GOAL OF THE EXERCISE: Transcribe exactly the lines that fall between the one holding "Given: Tick the first row selector checkbox" and the one holding "1352x621 pixels.", inclusive, from the entries below.

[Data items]

-- Opening Marker --

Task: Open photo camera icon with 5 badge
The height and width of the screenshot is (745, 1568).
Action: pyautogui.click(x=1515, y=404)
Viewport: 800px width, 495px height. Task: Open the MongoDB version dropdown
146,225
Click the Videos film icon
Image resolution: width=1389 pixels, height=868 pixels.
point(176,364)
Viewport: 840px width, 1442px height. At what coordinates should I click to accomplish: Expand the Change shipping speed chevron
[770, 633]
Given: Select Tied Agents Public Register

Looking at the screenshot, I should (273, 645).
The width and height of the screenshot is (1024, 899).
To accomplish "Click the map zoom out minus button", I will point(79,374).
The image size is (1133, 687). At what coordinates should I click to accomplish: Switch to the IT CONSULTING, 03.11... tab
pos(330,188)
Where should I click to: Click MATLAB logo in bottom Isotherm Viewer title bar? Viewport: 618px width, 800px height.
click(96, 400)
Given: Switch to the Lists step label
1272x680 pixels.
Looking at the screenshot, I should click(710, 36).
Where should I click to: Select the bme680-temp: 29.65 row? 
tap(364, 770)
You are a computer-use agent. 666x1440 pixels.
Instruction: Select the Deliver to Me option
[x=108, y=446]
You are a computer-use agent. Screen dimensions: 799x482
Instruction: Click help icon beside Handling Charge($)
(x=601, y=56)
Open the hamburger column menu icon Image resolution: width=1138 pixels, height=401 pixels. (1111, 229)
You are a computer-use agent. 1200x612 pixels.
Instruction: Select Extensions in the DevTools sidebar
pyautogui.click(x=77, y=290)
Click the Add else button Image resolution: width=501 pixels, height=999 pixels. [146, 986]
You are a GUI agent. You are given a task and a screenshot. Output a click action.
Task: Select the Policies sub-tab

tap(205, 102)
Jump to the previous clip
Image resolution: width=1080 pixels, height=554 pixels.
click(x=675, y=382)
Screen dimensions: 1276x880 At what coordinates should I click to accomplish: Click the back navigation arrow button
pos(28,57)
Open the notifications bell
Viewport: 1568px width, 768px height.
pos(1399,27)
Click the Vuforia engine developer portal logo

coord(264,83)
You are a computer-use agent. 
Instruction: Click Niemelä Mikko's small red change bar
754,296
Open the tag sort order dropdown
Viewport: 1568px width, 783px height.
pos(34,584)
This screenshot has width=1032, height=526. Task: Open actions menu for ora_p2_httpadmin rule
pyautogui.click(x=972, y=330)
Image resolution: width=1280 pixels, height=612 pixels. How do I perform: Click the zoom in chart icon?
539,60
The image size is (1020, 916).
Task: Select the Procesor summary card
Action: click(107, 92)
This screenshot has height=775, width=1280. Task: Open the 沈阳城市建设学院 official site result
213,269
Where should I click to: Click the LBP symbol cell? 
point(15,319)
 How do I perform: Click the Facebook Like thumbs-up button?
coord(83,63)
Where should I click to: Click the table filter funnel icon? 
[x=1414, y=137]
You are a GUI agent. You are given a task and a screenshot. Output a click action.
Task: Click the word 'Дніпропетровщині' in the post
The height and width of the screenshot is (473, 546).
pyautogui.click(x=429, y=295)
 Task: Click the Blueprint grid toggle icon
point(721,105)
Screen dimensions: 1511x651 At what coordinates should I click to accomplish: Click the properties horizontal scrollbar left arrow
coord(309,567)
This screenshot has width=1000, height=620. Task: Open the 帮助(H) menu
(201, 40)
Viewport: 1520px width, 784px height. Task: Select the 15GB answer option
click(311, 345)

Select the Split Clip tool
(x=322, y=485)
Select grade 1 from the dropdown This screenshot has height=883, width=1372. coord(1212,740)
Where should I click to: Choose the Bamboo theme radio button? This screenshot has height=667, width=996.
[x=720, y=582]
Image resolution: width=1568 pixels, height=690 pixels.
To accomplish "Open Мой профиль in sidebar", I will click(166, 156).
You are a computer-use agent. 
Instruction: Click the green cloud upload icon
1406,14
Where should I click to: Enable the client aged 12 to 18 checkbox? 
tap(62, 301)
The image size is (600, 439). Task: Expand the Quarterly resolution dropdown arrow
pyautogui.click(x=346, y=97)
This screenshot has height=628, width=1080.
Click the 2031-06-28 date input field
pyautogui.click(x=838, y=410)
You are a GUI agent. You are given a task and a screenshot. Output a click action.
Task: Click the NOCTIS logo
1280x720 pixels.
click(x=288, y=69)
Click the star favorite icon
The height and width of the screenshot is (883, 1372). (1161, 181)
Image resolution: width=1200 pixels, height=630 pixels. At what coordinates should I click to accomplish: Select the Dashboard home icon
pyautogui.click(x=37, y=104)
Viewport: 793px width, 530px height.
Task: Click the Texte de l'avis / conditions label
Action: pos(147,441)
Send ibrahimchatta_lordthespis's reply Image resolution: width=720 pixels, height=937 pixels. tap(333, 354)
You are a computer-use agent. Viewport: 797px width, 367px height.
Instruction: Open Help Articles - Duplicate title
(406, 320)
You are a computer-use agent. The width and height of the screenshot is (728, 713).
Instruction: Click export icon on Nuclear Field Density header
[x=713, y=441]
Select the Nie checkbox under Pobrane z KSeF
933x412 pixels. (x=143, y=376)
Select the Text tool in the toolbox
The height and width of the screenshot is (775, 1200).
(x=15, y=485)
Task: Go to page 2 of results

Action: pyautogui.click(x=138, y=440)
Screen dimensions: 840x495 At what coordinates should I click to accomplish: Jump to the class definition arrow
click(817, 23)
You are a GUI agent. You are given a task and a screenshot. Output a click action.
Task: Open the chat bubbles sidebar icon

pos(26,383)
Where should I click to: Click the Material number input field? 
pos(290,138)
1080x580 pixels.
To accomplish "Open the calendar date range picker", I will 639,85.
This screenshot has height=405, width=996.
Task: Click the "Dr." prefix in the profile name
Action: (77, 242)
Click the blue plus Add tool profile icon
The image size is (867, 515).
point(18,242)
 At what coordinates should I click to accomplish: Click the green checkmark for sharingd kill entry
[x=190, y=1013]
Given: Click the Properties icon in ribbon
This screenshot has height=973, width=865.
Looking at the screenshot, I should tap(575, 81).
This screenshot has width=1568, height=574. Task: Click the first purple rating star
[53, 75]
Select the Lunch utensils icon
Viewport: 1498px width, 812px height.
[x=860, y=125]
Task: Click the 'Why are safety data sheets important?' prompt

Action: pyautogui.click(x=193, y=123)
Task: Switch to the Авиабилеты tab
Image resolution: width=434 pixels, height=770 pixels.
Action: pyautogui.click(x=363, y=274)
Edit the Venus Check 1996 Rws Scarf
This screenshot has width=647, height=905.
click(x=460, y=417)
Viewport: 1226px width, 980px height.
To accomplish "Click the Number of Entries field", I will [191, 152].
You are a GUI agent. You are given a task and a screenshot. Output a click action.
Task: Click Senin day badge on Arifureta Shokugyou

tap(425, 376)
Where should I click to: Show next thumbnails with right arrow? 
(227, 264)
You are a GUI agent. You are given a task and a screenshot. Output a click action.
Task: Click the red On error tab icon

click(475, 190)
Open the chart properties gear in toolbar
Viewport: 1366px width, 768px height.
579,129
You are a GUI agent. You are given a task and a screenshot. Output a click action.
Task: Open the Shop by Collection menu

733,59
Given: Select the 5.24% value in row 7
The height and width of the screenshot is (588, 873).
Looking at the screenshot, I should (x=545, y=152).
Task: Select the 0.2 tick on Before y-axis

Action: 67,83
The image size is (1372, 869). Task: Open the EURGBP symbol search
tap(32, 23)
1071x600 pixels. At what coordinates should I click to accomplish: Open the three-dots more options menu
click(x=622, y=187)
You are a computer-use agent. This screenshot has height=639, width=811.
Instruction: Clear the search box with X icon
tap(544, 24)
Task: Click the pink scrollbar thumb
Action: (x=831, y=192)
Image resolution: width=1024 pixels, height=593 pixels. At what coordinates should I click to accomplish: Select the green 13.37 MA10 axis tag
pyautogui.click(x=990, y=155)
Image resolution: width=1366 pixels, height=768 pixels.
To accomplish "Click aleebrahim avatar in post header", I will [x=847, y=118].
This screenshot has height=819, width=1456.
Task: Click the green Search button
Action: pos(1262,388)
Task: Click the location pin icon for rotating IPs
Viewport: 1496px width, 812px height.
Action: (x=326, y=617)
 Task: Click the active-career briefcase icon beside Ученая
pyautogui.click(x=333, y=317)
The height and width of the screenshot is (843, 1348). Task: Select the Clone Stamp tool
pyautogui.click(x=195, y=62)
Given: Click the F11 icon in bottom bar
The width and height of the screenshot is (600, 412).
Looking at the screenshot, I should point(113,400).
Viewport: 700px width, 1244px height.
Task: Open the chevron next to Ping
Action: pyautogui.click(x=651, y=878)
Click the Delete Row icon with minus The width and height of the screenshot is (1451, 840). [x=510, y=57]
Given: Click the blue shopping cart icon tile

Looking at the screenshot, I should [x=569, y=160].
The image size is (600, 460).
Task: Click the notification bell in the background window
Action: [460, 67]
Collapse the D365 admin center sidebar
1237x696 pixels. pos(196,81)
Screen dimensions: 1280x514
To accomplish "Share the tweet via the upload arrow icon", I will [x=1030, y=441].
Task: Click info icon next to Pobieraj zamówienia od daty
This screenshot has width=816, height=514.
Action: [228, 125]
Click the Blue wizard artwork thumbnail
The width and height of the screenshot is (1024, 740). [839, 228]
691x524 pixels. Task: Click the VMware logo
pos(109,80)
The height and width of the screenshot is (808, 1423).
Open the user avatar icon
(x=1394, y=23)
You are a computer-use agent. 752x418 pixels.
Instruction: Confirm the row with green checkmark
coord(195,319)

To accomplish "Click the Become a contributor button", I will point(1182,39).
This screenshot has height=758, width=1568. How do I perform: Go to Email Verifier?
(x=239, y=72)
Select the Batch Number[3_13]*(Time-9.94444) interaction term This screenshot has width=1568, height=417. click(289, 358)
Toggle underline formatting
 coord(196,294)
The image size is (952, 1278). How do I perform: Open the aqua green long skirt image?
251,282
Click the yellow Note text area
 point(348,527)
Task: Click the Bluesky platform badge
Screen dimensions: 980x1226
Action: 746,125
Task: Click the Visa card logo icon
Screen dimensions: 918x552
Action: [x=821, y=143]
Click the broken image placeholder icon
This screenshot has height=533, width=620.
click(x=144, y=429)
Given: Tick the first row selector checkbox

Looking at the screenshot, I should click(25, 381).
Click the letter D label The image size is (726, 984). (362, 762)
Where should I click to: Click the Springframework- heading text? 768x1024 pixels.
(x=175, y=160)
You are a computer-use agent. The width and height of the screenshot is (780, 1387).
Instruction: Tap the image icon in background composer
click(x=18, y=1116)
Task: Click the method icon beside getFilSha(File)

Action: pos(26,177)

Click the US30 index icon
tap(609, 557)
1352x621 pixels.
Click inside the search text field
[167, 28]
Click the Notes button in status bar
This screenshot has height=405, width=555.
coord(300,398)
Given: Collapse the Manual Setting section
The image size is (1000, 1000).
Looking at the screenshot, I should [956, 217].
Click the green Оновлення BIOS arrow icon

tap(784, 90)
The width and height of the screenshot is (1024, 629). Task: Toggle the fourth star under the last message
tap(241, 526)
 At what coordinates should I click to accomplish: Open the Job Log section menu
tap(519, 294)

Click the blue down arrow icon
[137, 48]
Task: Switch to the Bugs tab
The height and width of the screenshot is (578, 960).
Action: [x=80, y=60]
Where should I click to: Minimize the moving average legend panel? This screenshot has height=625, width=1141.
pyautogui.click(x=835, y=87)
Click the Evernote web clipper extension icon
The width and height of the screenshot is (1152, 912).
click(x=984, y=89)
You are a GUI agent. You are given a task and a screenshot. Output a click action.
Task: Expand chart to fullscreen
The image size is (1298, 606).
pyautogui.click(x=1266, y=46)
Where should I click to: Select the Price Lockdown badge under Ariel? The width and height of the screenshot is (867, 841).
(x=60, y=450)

-- Closing Marker --

ANSWER BOX:
Given: Tick the first row selector checkbox

Looking at the screenshot, I should click(25, 381).
Click the letter D label The image size is (726, 984). (362, 762)
Where should I click to: Click the Springframework- heading text? 768x1024 pixels.
(x=175, y=160)
You are a computer-use agent. The width and height of the screenshot is (780, 1387).
Instruction: Tap the image icon in background composer
click(x=18, y=1116)
Task: Click the method icon beside getFilSha(File)

Action: pos(26,177)

Click the US30 index icon
tap(609, 557)
1352x621 pixels.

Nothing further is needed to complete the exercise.